Background The associations between dietary saturated fat and risk of coronary heart disease (CHD) remain controversial, but few studies have compared saturated with unsaturated fats and sources of carbohydrates in relation to CHD risk. Objective This study sought to investigate associations of saturated fats as compared with unsaturated fats and different sources of carbohydrates in relation to CHD risk. Methods We followed 84,628 women (Nurses’ Health Study, 1980 to 2010), and 42,908 men (Health Professionals Follow-up Study, 1986 to 2010) who were free of diabetes, cardiovascular disease, and cancer at baseline. Diet was assessed by semiquantitative food frequency questionnaire every 4 years. Results During 24 to 30 years of follow-up, we documented 7,667 incident cases of CHD. Higher intakes of polyunsaturated fatty acids (PUFAs) and carbohydrates from whole grains were significantly associated with lower risk of CHD (hazard ratios [HR] (95% confidence intervals [CI]) comparing the highest to the lowest quintile for PUFA: 0.80 [0.73 to 0.88], p trend <0.0001; and for carbohydrates from whole grains: 0.90 [0.83 to 0.98], p trend = 0.003). In contrast, carbohydrates from refined starches/added sugars were positively associated with risk of CHD (1.10 [1.00 to 1.21], p trend = 0.04).
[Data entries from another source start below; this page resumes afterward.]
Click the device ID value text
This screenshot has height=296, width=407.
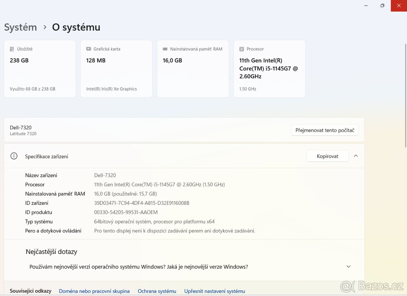pos(141,203)
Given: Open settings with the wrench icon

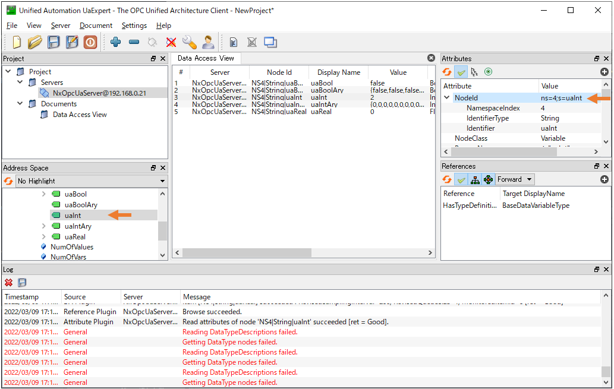Looking at the screenshot, I should pyautogui.click(x=189, y=42).
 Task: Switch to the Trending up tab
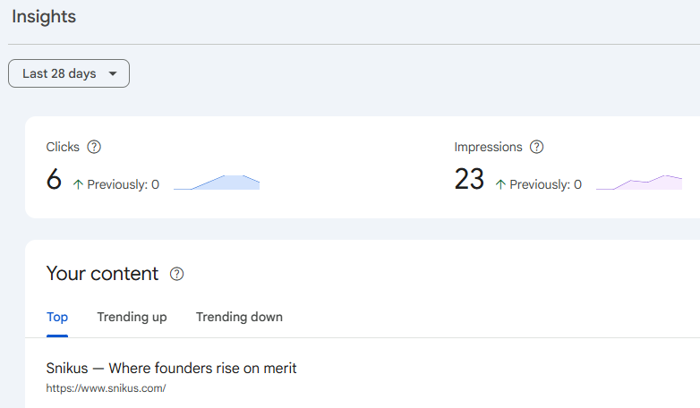[132, 317]
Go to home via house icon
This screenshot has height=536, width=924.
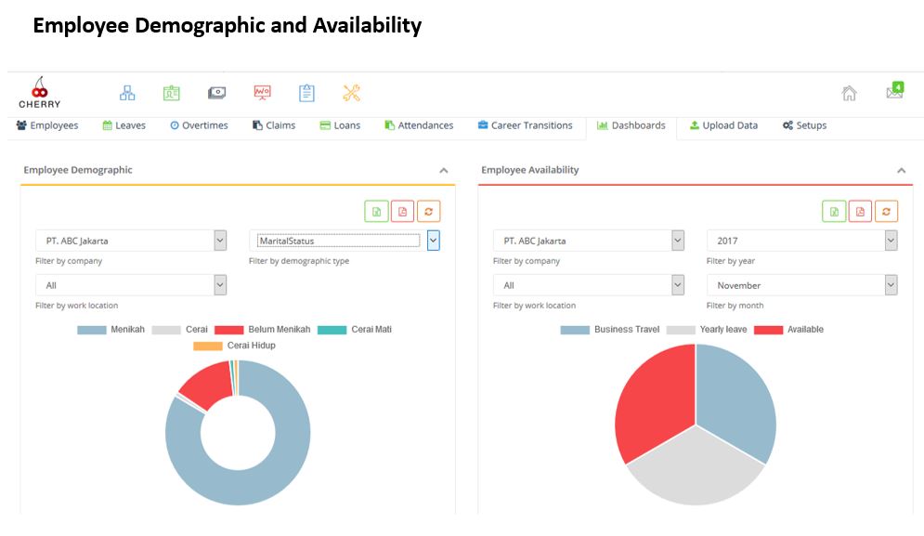pos(849,93)
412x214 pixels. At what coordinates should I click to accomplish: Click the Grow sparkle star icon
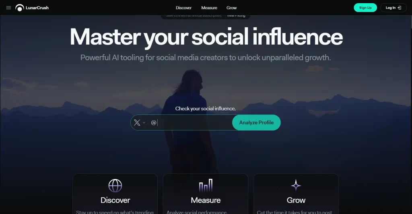pos(296,185)
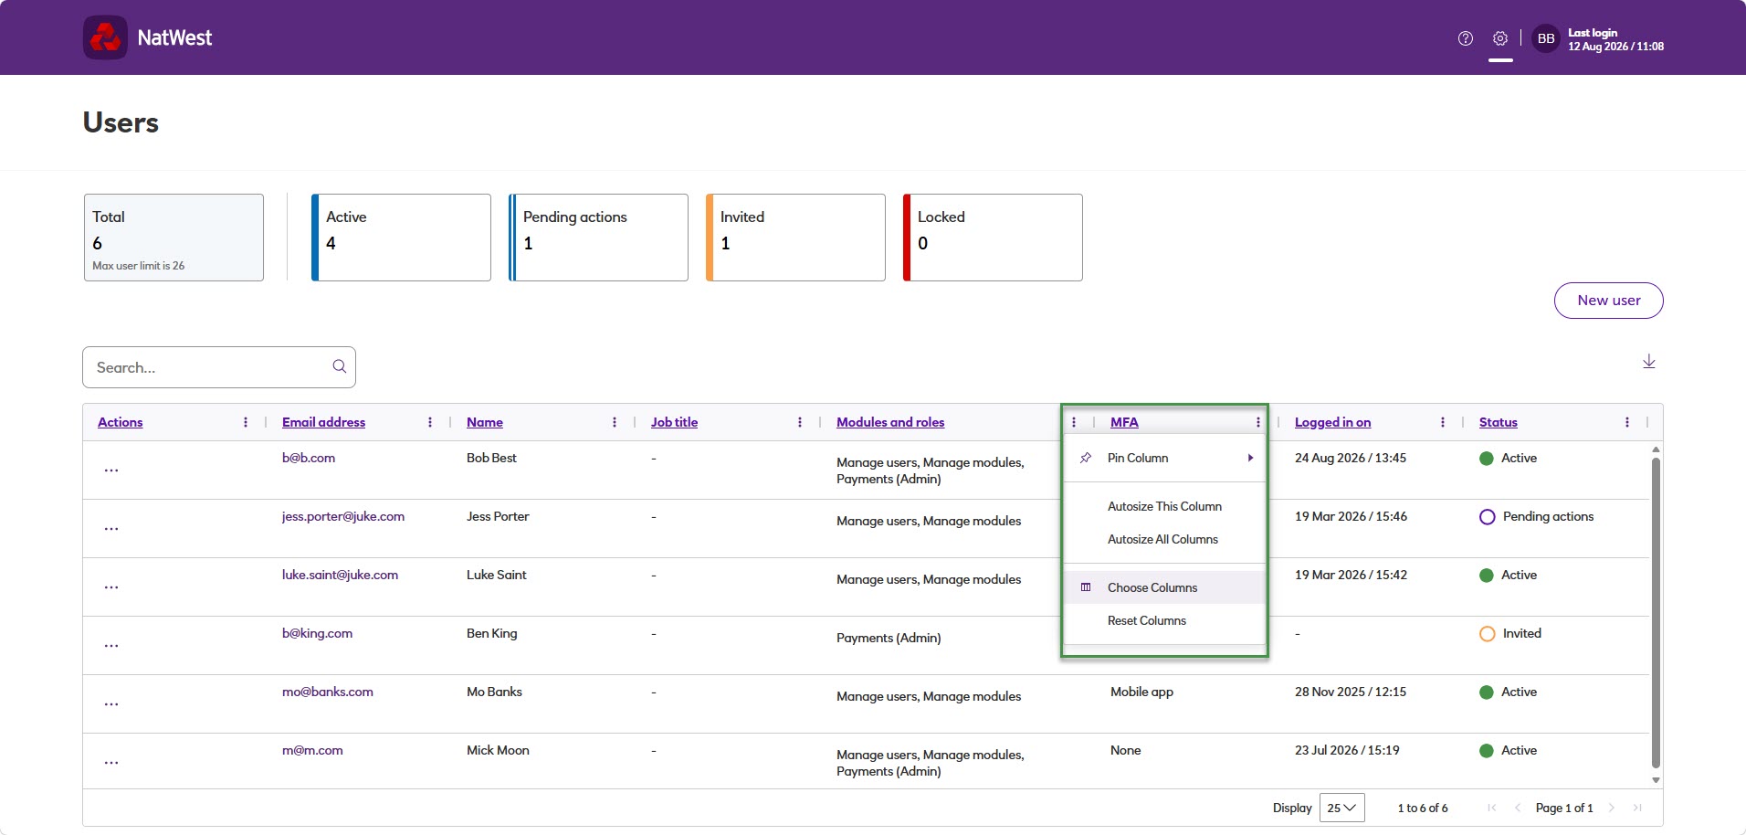Image resolution: width=1746 pixels, height=835 pixels.
Task: Filter by the Active status card
Action: click(401, 238)
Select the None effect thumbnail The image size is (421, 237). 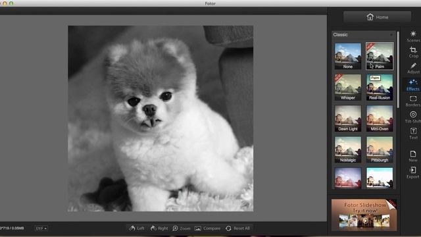click(x=348, y=56)
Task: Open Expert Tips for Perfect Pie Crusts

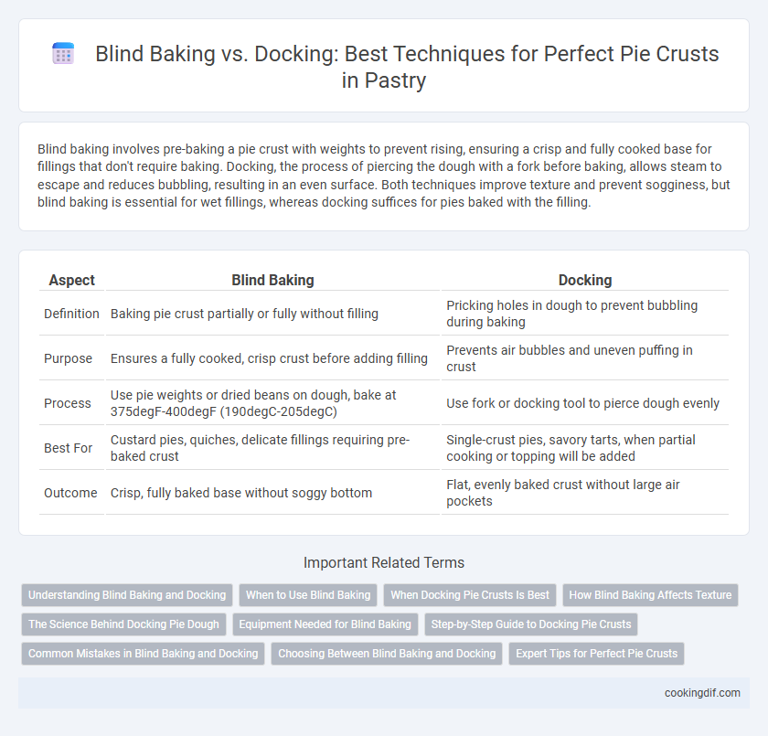Action: click(x=596, y=654)
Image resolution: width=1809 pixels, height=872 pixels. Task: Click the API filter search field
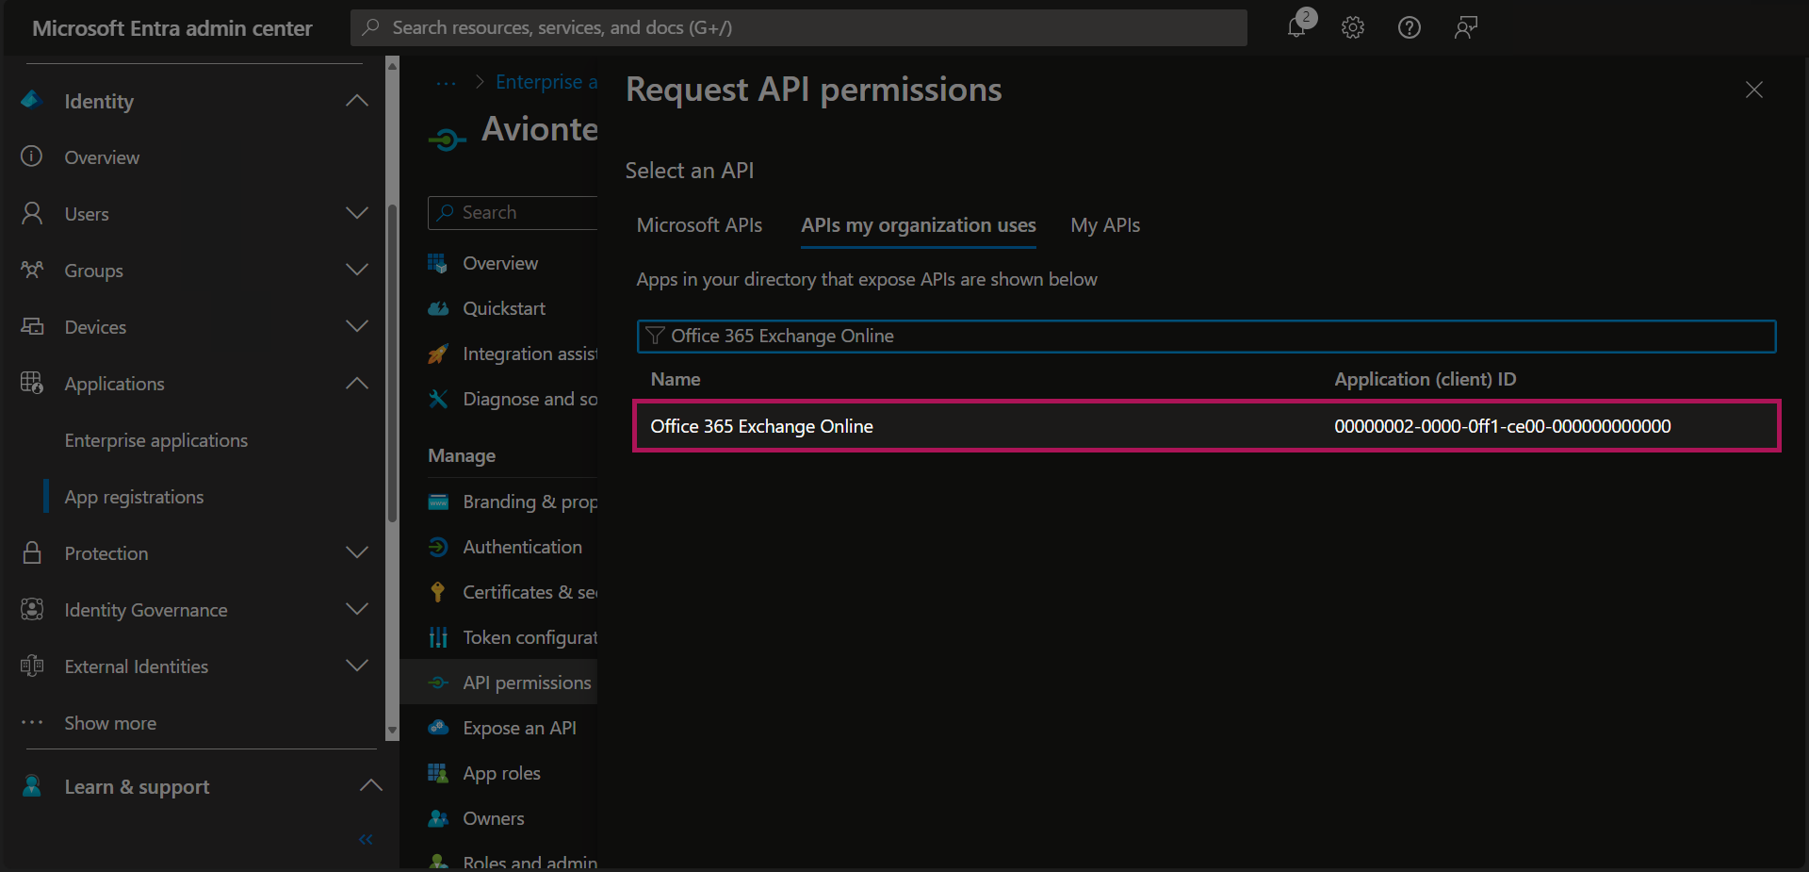pyautogui.click(x=1206, y=336)
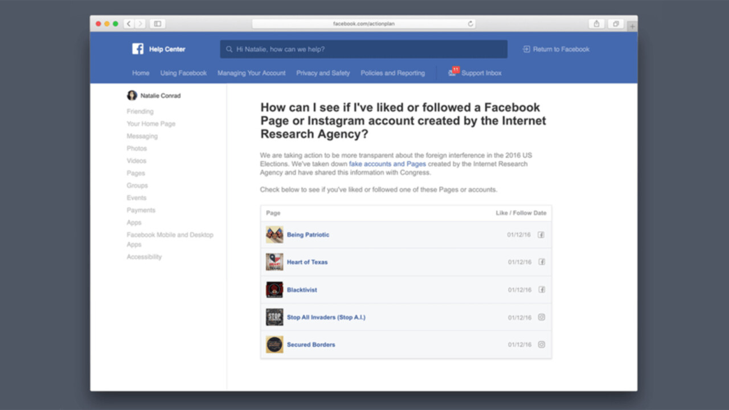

Replacing 5% of energy intake from saturated fats with equivalent energy intake from either PUFAs, monounsaturated fats (MUFAs), or carbohydrates from whole grains was associated with 25%, 15%, and 9% lower risk of CHD, respectively (PUFAs: 0.75 [0.67 to 0.84]; p < 0.0001; MUFAs: 0.85 [0.74 to 0.97]; p = 0.02; carbohydrates from whole grains (0.91 [0.85 to 0.98]; p = 0.01). Replacing saturated fat with carbohydrates from refined starches/added sugars was not significantly associated with CHD risk (p > 0.10). Conclusions Our findings indicate that unsaturated fats, especially PUFAs, and/or high-quality carbohydrates should replace dietary saturated fats to reduce CHD risk.